Fig. 3: Comparison of the performance of MCCP and the empirical method on complex disease risk prediction using PRS as predictor. | Nature Communications

Fig. 3: Comparison of the performance of MCCP and the empirical method on complex disease risk prediction using PRS as predictor.

From: Translating polygenic risk scores for clinical use by estimating the confidence bounds of risk prediction

Fig. 3

For MCCP, sample coverage (x axis) indicates the proportion of samples predicted as cases or controls, whereas, for the empirical method, it indicates extreme PRS, e.g., top and bottom x% of PRS. AUCs are computed from multivariate logistic regressions adjusted for age, sex, and PC1–6 on these samples stratified from MCCP and empirical method, respectively.
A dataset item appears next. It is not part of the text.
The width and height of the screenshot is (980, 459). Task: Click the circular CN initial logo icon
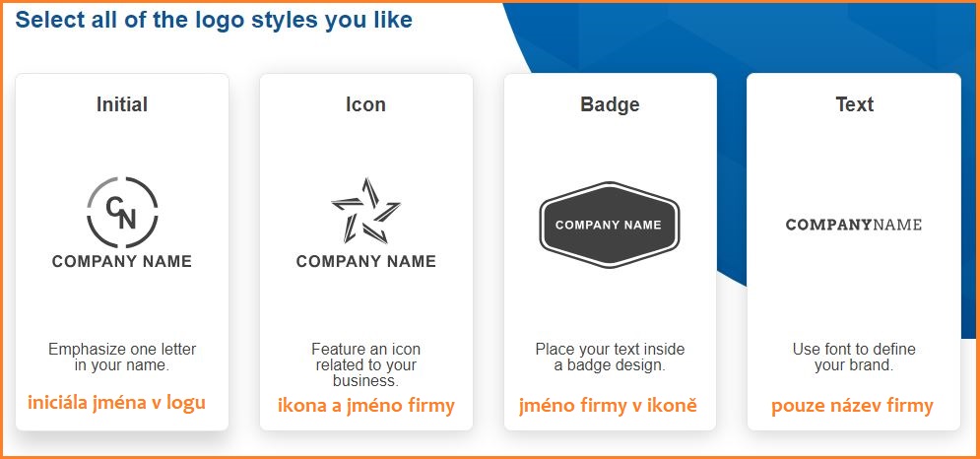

The expected error rates for MCCP are indicated by the size of data points up to 0.20. Vertical lines correspond to an expected error of 0.05 from the MCCP. The solid lines and shades represent the median and 95% confidence intervals of AUCs. CAD coronary artery disease, T2D type 2 diabetes mellitus, IBD inflammatory bowel disease, BRCA breast cancer, SCZ schizophrenia, T2D (MDC) T2D data set from the MDC study at the baseline. Source data are provided as a Source Data file.